== Provided text ==
------------------------------

The corresponding modulus is given by : \begin{align} |\Gamma(z)|&\sim \exp\;\Re\left[\left(z-\frac 12\right)\ln(z)-z+\frac 12\ln(2\pi)+\sum\limits_{m=1}^\infty \frac{B_{2m}\;z^{1-2m}}{2m\,(2m-1)}\right]\\ &\sim \sqrt{2\pi}\,\exp\left[\Re\left(z-\frac 12\right)\Re\;\ln(z)-\Im\left(z-\frac 12\right)\Im\;\ln(z)-\Re\;z+\sum\limits_{m=1}^\infty \frac{B_{2m}\;\Re\;{z^{1-2m}}}{2m\,(2m-1)}\right]\\ &\sim \sqrt{2\pi}\,\exp\left[\frac{\left(x-\frac 12\right)\;\ln\bigl(x^2+y^2\bigr)}2-y\;\arg(x+iy)-x+\sum\limits_{m=1}^\infty \frac{B_{2m}\;\Re\;{z^{1-2m}}}{2m\,(2m-1)}\right]\\ &\sim \sqrt{2\pi}\,\bigl(x^2+y^2\bigr)^{\frac x2-\frac 14}\exp\left[-x-y\,\arg(x+iy)+\frac 1{12}\frac x{x^2+y^2}-\frac 1{360}\frac{x^3-3xy^2}{(x^2+y^2)^3}+\cdots\right]\\ \end{align}

Combining these two formulas should provide accurate real and imaginary parts except near the negative axis.

------------------------------

== Set tasks ==
1. Reproduce the part of the Gamma function excerpt starting with "The corresponding modulus" and going on through "the negative axis.", word for word.
2. In the last line of the formula in the Gamma function excerpt, list each term inside the square brackets of the exponential that comes before the "+\cdots".
3. Write what comes next in the Gamma function excerpt, picking up after its final sentence.
The data have nothing to do with the Gamma function excerpt.

------------------------------

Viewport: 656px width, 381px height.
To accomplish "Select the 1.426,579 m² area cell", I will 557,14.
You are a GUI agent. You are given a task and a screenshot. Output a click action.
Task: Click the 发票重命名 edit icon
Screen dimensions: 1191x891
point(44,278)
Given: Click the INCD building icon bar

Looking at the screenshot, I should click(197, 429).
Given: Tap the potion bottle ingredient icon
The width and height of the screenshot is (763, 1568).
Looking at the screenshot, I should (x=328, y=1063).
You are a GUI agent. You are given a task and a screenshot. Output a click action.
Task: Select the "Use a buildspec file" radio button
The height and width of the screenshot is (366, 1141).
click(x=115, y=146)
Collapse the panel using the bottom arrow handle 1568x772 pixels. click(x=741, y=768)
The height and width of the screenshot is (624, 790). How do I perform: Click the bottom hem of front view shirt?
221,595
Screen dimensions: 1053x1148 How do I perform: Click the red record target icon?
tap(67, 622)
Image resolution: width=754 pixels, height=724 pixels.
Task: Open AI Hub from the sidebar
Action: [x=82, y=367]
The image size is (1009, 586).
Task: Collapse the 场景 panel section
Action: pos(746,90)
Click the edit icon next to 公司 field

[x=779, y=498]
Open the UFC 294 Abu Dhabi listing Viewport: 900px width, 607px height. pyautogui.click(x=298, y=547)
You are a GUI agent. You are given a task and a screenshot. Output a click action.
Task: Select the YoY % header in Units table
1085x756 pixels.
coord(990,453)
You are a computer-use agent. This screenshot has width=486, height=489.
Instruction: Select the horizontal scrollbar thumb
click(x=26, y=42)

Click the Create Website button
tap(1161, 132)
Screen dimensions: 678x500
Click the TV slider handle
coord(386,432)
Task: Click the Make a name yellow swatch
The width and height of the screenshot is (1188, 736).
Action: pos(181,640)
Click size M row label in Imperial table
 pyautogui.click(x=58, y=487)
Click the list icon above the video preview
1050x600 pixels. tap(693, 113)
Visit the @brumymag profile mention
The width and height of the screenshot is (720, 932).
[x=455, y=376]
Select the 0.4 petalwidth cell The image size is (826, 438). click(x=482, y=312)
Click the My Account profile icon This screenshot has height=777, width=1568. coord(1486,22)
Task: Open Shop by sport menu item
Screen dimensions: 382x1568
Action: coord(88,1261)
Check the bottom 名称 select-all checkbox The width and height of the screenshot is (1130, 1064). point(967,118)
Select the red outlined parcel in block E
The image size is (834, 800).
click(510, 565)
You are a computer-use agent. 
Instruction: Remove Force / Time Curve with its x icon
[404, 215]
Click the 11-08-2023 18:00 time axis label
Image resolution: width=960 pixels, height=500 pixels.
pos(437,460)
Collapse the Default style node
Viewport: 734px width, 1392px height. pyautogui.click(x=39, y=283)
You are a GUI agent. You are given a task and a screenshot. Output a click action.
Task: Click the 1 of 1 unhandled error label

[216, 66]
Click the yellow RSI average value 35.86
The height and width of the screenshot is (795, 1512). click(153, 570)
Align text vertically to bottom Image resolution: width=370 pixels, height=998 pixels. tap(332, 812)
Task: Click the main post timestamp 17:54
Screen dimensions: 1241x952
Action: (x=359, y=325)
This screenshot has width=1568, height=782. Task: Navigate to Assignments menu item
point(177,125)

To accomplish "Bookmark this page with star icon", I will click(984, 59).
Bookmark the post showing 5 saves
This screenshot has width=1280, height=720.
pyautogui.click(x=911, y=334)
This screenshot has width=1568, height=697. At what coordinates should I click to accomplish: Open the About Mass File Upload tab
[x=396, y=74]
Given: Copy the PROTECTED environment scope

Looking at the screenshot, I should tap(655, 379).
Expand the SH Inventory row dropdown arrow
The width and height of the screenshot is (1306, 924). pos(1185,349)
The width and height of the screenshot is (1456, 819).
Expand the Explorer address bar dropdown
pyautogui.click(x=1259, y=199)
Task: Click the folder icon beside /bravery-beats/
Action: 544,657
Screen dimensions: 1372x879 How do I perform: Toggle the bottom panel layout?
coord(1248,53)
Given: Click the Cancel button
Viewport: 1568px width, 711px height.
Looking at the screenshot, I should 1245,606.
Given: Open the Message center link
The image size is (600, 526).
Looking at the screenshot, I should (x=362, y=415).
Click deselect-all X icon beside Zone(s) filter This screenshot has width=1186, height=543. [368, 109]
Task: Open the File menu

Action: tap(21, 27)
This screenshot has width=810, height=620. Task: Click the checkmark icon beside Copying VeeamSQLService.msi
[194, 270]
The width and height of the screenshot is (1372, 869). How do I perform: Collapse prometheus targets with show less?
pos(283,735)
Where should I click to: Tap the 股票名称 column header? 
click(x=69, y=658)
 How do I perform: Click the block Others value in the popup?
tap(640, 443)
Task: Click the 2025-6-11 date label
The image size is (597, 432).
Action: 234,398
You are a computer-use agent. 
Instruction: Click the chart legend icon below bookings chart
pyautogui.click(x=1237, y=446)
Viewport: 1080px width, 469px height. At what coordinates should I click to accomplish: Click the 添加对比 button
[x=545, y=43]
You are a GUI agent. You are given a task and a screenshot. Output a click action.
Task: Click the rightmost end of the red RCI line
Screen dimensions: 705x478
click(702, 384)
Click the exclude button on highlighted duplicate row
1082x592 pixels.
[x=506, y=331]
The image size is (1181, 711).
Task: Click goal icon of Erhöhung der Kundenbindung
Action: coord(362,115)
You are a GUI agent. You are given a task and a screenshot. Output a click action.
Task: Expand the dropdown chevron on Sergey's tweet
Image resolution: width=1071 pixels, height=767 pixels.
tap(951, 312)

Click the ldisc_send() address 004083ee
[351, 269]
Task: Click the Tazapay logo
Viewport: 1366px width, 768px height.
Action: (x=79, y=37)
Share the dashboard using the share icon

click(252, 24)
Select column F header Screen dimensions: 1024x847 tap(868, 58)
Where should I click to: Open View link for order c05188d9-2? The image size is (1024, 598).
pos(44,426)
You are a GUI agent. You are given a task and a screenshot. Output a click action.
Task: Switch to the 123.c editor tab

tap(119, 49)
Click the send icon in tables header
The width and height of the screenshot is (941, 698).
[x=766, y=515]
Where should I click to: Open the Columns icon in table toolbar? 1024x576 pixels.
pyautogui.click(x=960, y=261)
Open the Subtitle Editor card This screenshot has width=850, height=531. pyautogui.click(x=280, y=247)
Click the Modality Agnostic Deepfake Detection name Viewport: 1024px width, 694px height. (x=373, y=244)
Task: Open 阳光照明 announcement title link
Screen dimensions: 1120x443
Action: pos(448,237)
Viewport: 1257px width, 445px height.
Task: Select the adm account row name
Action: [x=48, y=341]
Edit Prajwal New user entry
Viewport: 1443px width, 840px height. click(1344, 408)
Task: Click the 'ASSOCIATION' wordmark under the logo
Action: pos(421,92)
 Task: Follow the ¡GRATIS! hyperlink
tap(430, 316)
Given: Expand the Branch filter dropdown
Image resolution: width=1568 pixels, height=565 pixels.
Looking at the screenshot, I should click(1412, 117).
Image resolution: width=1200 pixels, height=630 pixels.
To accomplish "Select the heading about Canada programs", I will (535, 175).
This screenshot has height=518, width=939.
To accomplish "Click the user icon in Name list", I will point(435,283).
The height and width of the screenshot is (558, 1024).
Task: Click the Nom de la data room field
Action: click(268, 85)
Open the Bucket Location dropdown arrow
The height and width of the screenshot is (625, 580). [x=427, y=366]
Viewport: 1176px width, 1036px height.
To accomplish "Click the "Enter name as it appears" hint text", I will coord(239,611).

------------------------------

== The responses ==
1.
The corresponding modulus is given by : \begin{align} |\Gamma(z)|&\sim \exp\;\Re\left[\left(z-\frac 12\right)\ln(z)-z+\frac 12\ln(2\pi)+\sum\limits_{m=1}^\infty \frac{B_{2m}\;z^{1-2m}}{2m\,(2m-1)}\right]\\ &\sim \sqrt{2\pi}\,\exp\left[\Re\left(z-\frac 12\right)\Re\;\ln(z)-\Im\left(z-\frac 12\right)\Im\;\ln(z)-\Re\;z+\sum\limits_{m=1}^\infty \frac{B_{2m}\;\Re\;{z^{1-2m}}}{2m\,(2m-1)}\right]\\ &\sim \sqrt{2\pi}\,\exp\left[\frac{\left(x-\frac 12\right)\;\ln\bigl(x^2+y^2\bigr)}2-y\;\arg(x+iy)-x+\sum\limits_{m=1}^\infty \frac{B_{2m}\;\Re\;{z^{1-2m}}}{2m\,(2m-1)}\right]\\ &\sim \sqrt{2\pi}\,\bigl(x^2+y^2\bigr)^{\frac x2-\frac 14}\exp\left[-x-y\,\arg(x+iy)+\frac 1{12}\frac x{x^2+y^2}-\frac 1{360}\frac{x^3-3xy^2}{(x^2+y^2)^3}+\cdots\right]\\ \end{align}

Combining these two formulas should provide accurate real and imaginary parts except near the negative axis.

2.
- $-x$
- $-y\,\arg(x+iy)$
- $\frac{1}{12}\frac{x}{x^2+y^2}$
- $-\frac{1}{360}\frac{x^3-3xy^2}{(x^2+y^2)^3}$

3.
Let's add that approximations for the $\Gamma$ function is a rather well studied subject and that the Lanczos approximation for example was often used in the critical strip.


Some illustrations to conclude :

The real part of $\Gamma$

real part

The imaginary part of $\Gamma$ imaginary part

The modulus of $\Gamma$ (note the regularity of the surface at the right of the pole at $0$)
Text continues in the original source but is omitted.